Engineering Contradictions & Design Principles
Engineering Contradiction Analysis
1Ease of operation
If non-invasive scalp EEG recordings are used, then safety and ease of operation are improved, but measurement precision and spatial resolution deteriorate
Solution Approach 1:
The patent applies dimensionality change by transitioning from 2D scalp EEG data to 3D spatial EEG maps. The system receives 2D EEG signals from scalp electrodes and computationally reconstructs 3D representations of brain activity, enabling localization of deep brain sources in three-dimensional space while maintaining non-invasive safety
Solution Approach 2:
The patent introduces computational algorithms as an intermediary between the non-invasive scalp EEG recordings and the deep brain signal localization. The system uses signal processing techniques including frequency band decomposition, time delay estimation, and trilateration algorithms to bridge the gap between surface recordings and deep source localization
2Measurement precision
If invasive EEG methods are used, then measurement precision is improved, but harmful factors and reliability worsen
Solution Approach 1:
The patent creates a computational copy of invasive EEG functionality using non-invasive methods. The system reconstructs deep brain EEG signals that would normally require invasive electrode placement, providing equivalent measurement precision through mathematical modeling and signal processing rather than physical intrusion
Solution Approach 2:
The patent replaces the mechanical invasive system (surgical electrode implantation) with a non-invasive computational system. Instead of physically inserting electrodes into the brain, the system uses external scalp recordings combined with advanced algorithms to achieve deep source localization, eliminating surgical risks while maintaining measurement capability
3Adaptability or versatility
If deep brain signals are localized from scalp recordings, then functional capabilities are improved, but device complexity increases
Solution Approach 1:
The patent applies segmentation by dividing the complex signal processing task into distinct frequency bands.

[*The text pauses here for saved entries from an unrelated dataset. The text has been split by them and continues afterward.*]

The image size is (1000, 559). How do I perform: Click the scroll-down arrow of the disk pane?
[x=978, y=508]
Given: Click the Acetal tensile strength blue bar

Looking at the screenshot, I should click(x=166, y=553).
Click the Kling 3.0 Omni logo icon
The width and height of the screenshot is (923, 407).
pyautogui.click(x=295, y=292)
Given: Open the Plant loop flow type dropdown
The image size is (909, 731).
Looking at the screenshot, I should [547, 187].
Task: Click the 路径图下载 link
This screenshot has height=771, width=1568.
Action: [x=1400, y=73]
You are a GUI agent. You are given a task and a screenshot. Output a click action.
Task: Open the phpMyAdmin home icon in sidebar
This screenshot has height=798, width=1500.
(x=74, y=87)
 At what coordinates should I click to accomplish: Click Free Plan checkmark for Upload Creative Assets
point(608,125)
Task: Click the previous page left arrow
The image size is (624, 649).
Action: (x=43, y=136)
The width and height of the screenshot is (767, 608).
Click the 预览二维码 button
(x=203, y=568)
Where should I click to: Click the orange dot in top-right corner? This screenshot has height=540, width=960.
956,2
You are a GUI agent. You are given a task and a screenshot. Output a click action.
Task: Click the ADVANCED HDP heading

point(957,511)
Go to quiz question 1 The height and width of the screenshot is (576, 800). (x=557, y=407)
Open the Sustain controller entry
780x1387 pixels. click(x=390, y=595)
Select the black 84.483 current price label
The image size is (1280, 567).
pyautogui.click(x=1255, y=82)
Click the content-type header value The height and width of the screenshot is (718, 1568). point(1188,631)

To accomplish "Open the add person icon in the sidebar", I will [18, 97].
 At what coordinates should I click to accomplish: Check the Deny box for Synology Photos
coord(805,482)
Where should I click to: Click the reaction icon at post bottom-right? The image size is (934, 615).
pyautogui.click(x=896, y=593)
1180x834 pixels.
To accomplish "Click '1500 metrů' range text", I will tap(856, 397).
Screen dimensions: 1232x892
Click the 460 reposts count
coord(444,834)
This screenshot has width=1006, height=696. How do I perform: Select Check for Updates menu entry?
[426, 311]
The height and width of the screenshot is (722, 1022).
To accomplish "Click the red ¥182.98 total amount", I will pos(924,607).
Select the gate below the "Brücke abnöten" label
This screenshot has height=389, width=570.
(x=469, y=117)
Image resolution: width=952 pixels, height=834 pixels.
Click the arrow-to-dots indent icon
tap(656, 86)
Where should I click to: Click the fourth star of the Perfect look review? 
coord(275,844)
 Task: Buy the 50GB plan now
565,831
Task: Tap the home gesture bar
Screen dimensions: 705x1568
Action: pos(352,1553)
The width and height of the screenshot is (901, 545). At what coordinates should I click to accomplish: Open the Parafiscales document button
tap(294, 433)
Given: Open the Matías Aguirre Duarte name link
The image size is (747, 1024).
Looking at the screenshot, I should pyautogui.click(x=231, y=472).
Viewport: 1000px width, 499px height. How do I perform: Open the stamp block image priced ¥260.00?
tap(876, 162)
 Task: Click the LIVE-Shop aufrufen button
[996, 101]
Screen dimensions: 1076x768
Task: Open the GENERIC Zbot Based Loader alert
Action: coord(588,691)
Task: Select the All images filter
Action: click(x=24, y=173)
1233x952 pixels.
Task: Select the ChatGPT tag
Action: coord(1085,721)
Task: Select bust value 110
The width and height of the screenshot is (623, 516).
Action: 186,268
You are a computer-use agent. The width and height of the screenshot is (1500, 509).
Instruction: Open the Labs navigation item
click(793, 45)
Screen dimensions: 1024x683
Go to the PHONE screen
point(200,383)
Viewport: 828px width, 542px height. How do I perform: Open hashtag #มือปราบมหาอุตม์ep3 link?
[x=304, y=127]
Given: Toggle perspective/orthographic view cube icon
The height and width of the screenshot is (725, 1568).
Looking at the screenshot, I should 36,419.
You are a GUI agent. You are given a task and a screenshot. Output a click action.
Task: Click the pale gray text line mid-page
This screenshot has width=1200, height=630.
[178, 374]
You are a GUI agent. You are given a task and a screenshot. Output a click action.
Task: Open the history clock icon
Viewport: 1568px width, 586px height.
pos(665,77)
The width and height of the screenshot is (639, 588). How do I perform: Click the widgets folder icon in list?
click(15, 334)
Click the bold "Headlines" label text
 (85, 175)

The system decomposes EEG signals into multiple frequency components, processes each band separately to identify signal fragments and time delays, and then integrates results to localize deep brain sources, making the complex problem more manageable
Data Source
AI summary
A method of deriving depth EEG data from non-invasive 2D EEG data is described. The method receives several EEG scalp signals, each of which is produced by a contact of an EEG recording device. The method converts each EEG scalp signal into multiple frequency band signals. The method identifies a set of contacts that have similar signal fragments in frequency band signals for a particular frequency band. The method determines relative time delay in frequency band signal arrival at the set of contacts. The method determines relative radius of sphere for the set of contacts based on the relative time delay in frequency band signal arrival at the set of contacts. The method then determines a signal source location by performing trilateration on the set of contacts using locations of the set of contacts and the relative radius of sphere for the set of contacts.